Тот отрицательно мотает головой, рот его полон крови и он не может говорить.
— Австрия? Остеррейх?
Пулеметчик кивает утвердительно головой и вытягивается.
— Ну, приятель, не обессудь! Мы тебя к себе не звали.
Сняв заслон фашистов, мы возвращаемся к горящим сараям. Колонна на Городище уже ушла. Прошли и преследующие ее по пятам отряды фашистов. Наши командиры совещаются, как быть. В сполохах пламени из темноты выступают строгие встревоженные лица. Пришел из деревни седой старичок и долго растолковывает командирам, как идти на восток. Он убеждает, что лучше идти не той дорогой, по которой двинулась колонна Кирпоноса, а этой, где мы смяли заслоны. Эта дорога идет понад лесом, там можно укрыться в случае, если навалятся немецкие танки — днем их много было в селе.
Командиры решают двигаться этой дорогой. В отряде около трехсот человек. Раненых везут на повозках. Зарево горящих сараев остается позади и долго еще маячит в ночи. Под покровом темной осенней мглы мы, построившись в колонну, идем по дороге.
Черная степь живет тревожной жизнью. Нет-нет и взлетает в стороне яркая осветительная ракета. Долго висит она в темном небе и отбрасывает от нас длинные движущиеся тени.
Мы прем напролом и не обращаем на ракеты внимания. Временами тарабанят пулеметы и автоматы. Мы на них не отвечаем. Иногда впереди или в стороне вдруг начинает гудеть мотор, вспыхивают яркие фары немецкого танка и гупает выстрел его пушки. Если танк впереди, мы его обходим стороной. Стараемся сохранять тишину, но разве можно пройти неслышно такой колонне? Гудит земля от топота сотен ног, стонут в повозках тяжело раненные, фыркают кони.
То и дело встречаем идущих на восток окруженцев. Они присоединяются к нам. Вот примкнула к колонне целая группа кавалеристов. Кони гулко топают, всхрапывают, заливисто ржут. Пехота злится, ворчит глухо:
— Ишь ведь, черти, увязались, шуму-то сколько.
— Да, демаскируют здорово!
— И на кой ляд им кони, — шли бы пешком, все равно рано или поздно бросят!
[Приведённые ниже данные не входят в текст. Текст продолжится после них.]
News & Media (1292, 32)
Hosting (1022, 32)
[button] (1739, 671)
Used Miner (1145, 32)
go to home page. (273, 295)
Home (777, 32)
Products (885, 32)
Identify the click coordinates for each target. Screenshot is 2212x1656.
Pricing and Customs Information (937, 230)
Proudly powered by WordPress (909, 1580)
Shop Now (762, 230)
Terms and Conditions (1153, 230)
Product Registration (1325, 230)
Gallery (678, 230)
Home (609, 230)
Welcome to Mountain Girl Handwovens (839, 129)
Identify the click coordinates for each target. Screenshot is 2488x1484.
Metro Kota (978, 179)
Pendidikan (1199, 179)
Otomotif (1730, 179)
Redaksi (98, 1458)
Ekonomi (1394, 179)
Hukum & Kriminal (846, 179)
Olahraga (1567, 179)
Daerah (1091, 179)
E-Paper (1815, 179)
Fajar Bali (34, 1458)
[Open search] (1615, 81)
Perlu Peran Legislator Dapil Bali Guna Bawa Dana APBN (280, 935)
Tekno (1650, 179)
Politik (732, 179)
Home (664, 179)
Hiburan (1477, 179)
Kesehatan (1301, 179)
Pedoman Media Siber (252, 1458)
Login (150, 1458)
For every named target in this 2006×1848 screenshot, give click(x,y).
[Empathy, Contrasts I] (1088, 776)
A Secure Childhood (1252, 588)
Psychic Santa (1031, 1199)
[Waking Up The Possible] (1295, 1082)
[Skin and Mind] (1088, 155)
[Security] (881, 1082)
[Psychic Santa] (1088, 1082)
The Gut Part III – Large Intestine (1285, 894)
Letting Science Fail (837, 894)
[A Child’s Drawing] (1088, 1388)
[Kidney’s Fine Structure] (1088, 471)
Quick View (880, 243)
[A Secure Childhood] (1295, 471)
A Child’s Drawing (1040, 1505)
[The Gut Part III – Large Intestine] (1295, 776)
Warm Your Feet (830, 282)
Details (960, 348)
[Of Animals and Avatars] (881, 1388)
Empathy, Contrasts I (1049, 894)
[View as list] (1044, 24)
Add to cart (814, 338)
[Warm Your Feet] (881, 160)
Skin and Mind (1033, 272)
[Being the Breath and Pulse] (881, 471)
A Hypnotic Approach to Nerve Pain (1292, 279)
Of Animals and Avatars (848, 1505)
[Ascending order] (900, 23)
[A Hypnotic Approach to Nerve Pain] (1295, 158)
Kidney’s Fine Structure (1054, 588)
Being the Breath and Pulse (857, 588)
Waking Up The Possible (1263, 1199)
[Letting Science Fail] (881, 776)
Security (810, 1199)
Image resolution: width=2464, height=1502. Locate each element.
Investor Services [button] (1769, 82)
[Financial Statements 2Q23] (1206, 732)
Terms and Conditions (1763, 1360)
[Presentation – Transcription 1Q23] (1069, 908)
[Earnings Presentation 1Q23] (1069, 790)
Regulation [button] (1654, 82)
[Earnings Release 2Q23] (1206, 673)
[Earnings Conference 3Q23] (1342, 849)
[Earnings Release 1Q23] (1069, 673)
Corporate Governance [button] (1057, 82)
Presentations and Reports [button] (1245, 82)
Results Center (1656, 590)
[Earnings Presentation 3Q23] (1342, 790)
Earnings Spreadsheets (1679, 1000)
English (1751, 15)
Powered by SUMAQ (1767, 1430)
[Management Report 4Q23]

Временами наши командиры устраивают привал и долго совещаются, отойдя в сторону. Тогда я ложусь на остывшую землю и отдыхаю. Ноет нога. Не ной, не боли, нога, сейчас нельзя…
Под утро начинает оживать дорога, идущая параллельно нашей. По дороге мчатся на восток немецкие танки, машины.
Улучив минуту, когда в колонне танков и машин образуется разрыв, наш отряд делает бросок через дорогу в лес. Там мы решаем остановиться, так как ясно, что идти днем по степи нельзя.
По дороге идут и идут немецкие танки. Очевидно, штаб Кирпоноса уже в кольце.
Утром у дороги завязывается перестрелка. Вскоре оттуда возвращаются возбужденные бойцы и с восторгом рассказывают, как они совершили налет на проходившую мимо группу фашистов.
— Ну, теперь жди гостей! — бросает пограничник в зеленой фуражке. Он возглавлял вылазку.
Мы меняем дислокацию. И вовремя. Немецкий самолет уже обстреливает место, с которого мы только что ушли.
— Вот это оперативность! — удивляются солдаты.
— У них, брат, связь по радио будь-будь! — объясняет пограничник.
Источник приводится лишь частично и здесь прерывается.